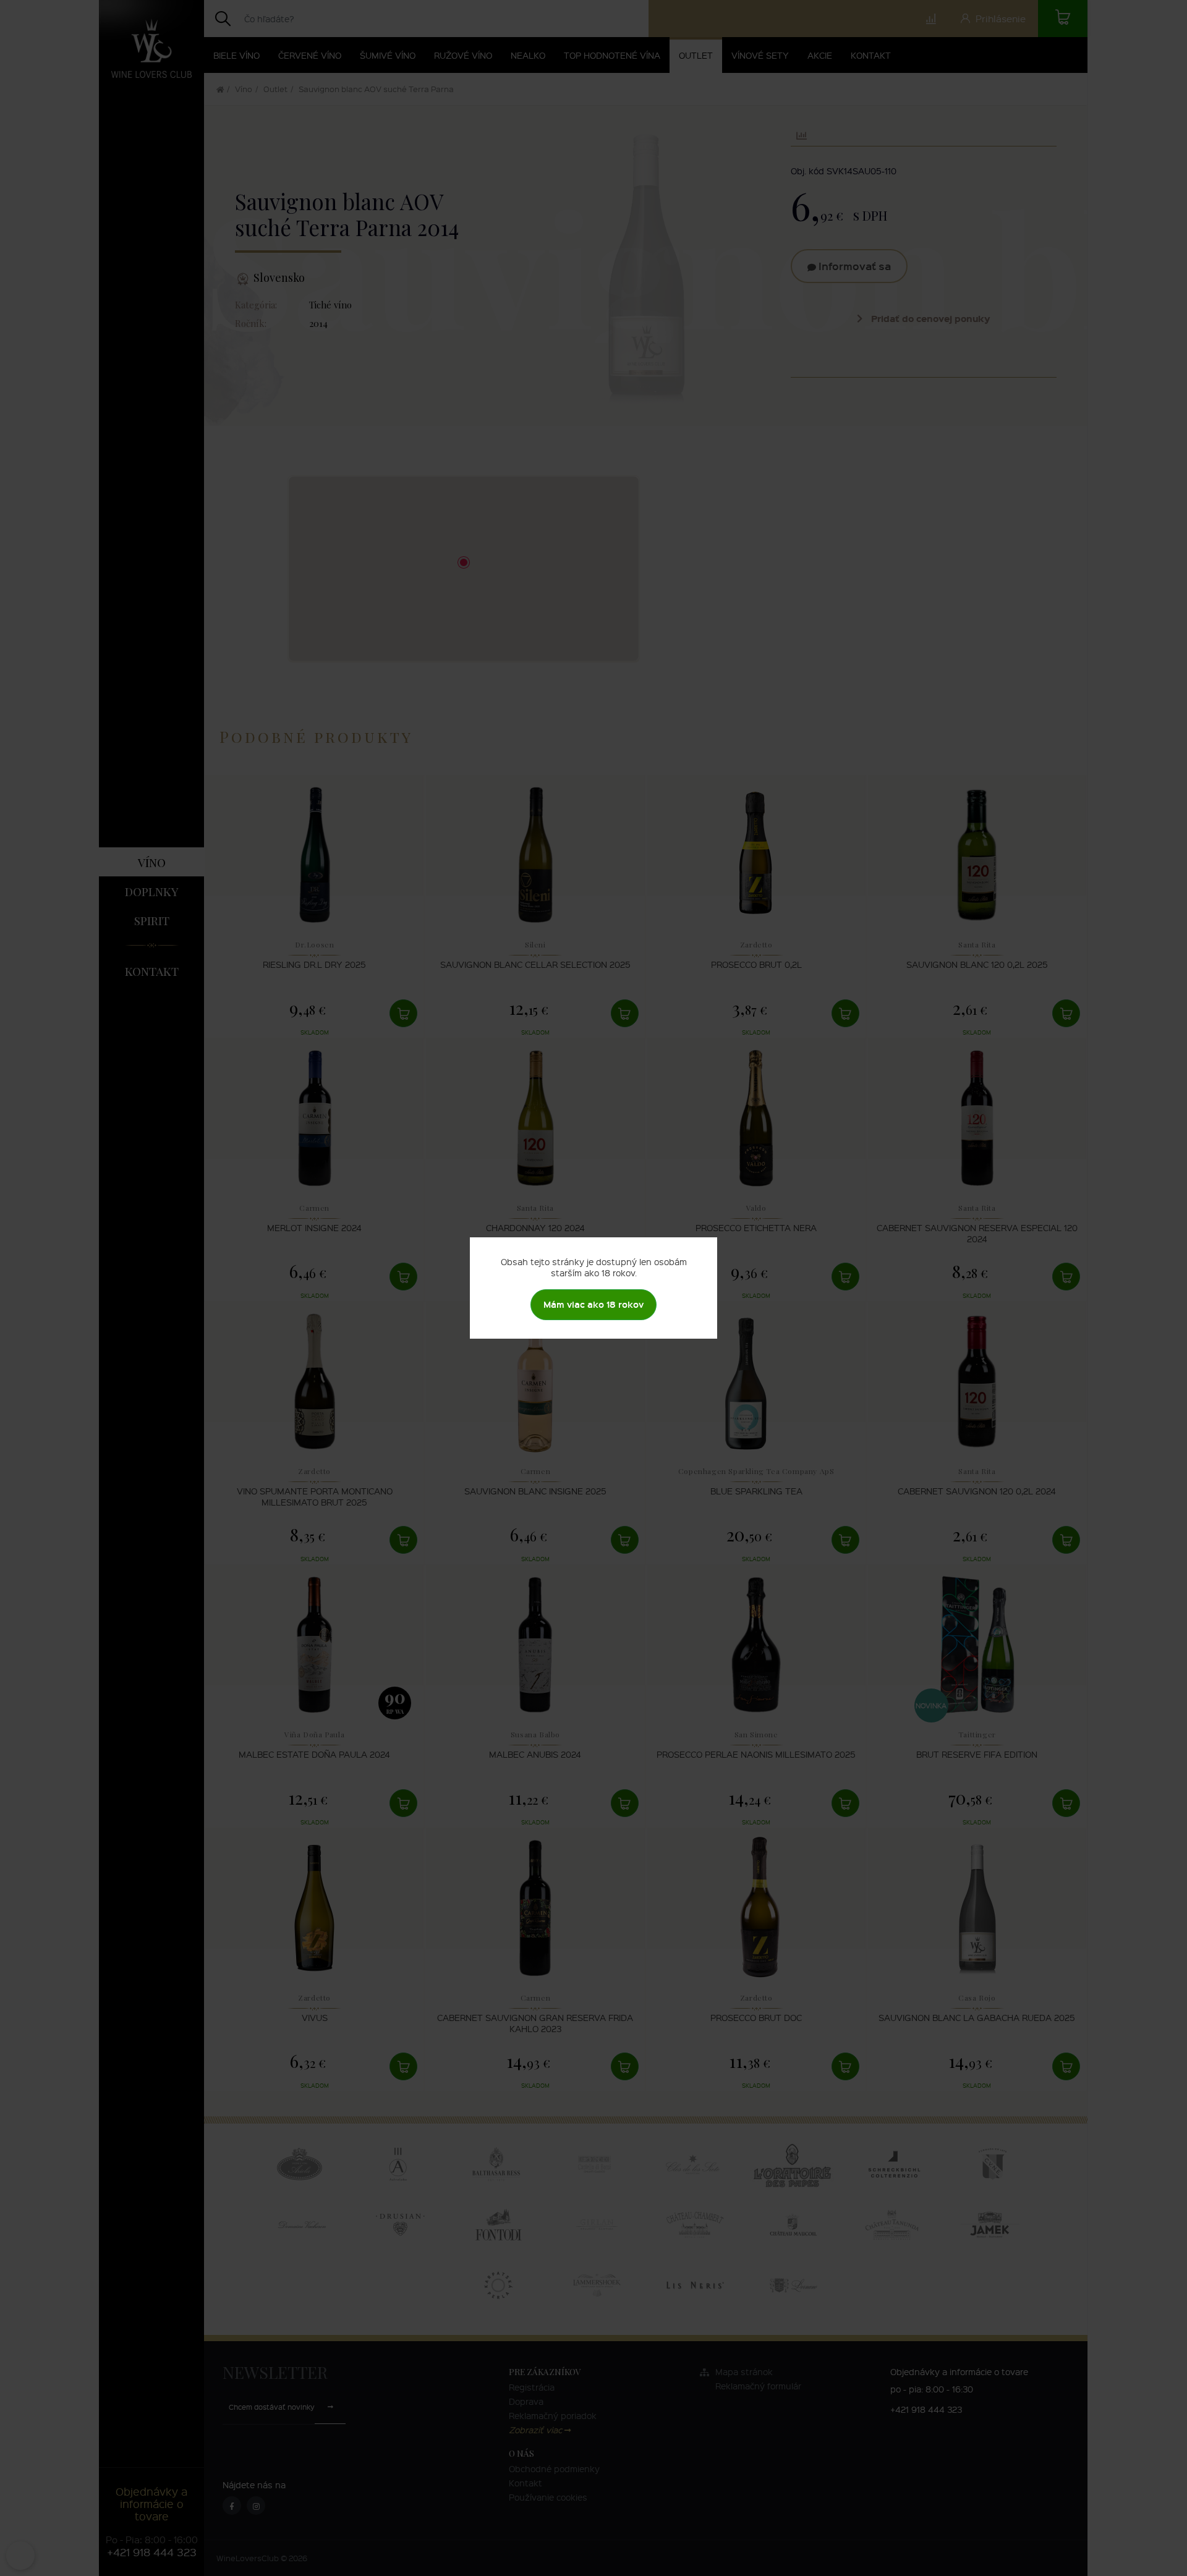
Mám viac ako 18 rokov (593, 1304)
---
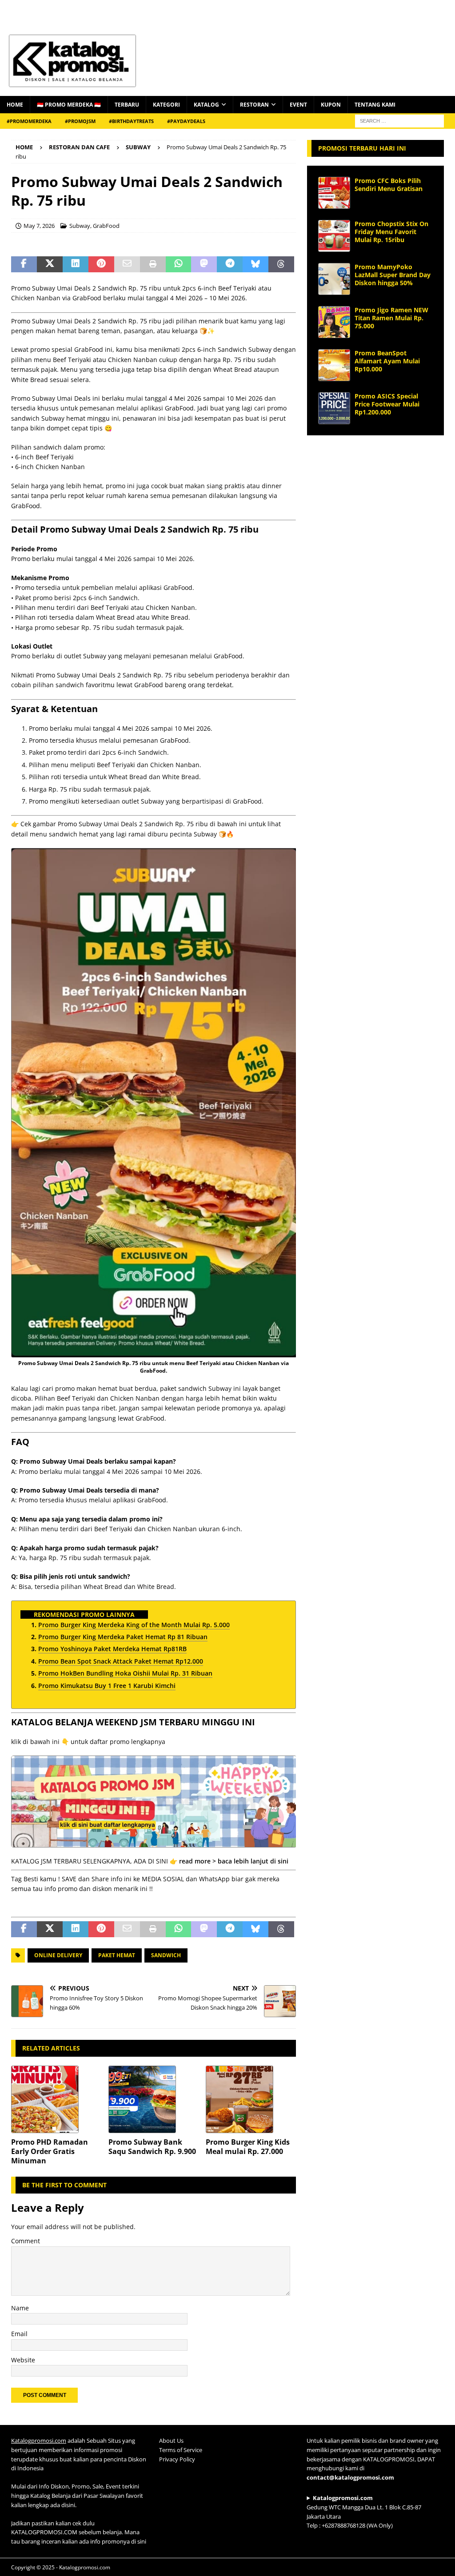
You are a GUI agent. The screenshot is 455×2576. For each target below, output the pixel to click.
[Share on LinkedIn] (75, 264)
==
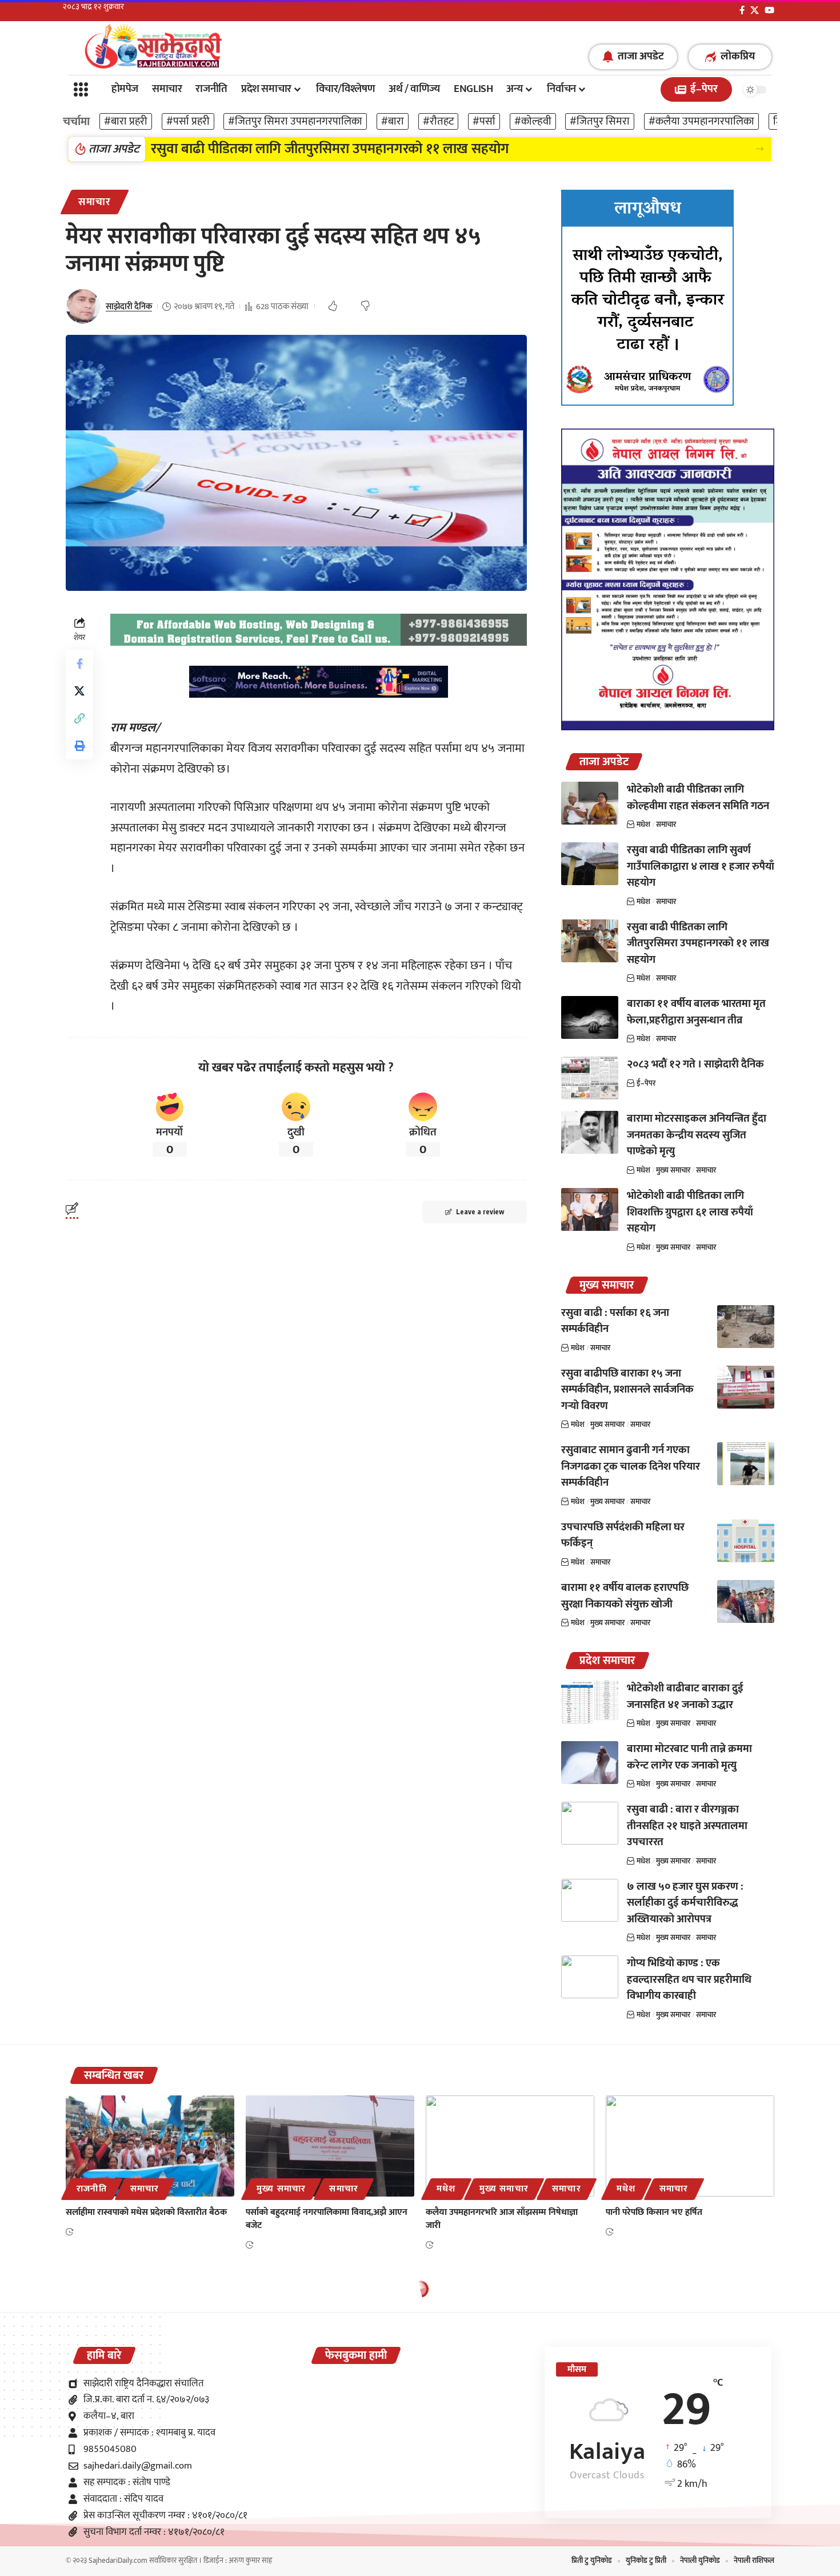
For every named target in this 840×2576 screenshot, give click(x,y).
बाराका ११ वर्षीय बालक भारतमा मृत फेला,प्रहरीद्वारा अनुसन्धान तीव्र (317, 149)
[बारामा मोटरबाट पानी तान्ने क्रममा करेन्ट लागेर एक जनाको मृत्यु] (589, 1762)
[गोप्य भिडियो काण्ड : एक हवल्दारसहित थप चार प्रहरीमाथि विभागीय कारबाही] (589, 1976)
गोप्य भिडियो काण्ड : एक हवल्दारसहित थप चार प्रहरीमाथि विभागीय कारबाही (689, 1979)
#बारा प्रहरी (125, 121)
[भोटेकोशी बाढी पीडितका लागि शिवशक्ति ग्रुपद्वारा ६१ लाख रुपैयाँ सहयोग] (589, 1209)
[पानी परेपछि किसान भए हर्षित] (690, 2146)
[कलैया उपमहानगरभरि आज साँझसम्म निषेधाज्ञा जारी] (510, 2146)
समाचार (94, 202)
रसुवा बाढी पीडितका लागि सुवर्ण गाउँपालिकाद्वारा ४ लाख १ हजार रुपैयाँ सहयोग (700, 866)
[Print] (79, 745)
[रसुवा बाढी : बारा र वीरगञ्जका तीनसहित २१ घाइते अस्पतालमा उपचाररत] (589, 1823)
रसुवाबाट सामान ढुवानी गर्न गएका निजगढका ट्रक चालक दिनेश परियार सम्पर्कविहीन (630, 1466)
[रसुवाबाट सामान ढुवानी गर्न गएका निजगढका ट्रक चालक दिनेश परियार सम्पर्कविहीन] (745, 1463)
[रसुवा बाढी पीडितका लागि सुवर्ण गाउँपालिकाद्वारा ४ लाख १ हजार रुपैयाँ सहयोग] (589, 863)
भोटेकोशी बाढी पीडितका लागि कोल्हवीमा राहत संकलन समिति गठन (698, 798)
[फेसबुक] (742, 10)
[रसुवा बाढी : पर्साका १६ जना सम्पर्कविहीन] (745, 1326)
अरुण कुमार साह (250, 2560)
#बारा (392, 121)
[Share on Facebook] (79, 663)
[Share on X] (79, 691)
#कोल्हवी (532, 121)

• Job: Write out the lines of the material above, from the line containing "[रसुवा बाढी : बारा" up to and including the line containing "[रसुवाबाट सामान ढुवानी".

• Result:
[रसुवा बाढी : बारा र वीरगञ्जका तीनसहित २१ घाइते अस्पतालमा उपचाररत] (589, 1823)
रसुवाबाट सामान ढुवानी गर्न गएका निजगढका ट्रक चालक दिनेश परियार सम्पर्कविहीन (630, 1466)
[रसुवाबाट सामान ढुवानी गर्न गएका निजगढका ट्रक चालक दिनेश परियार सम्पर्कविहीन] (745, 1463)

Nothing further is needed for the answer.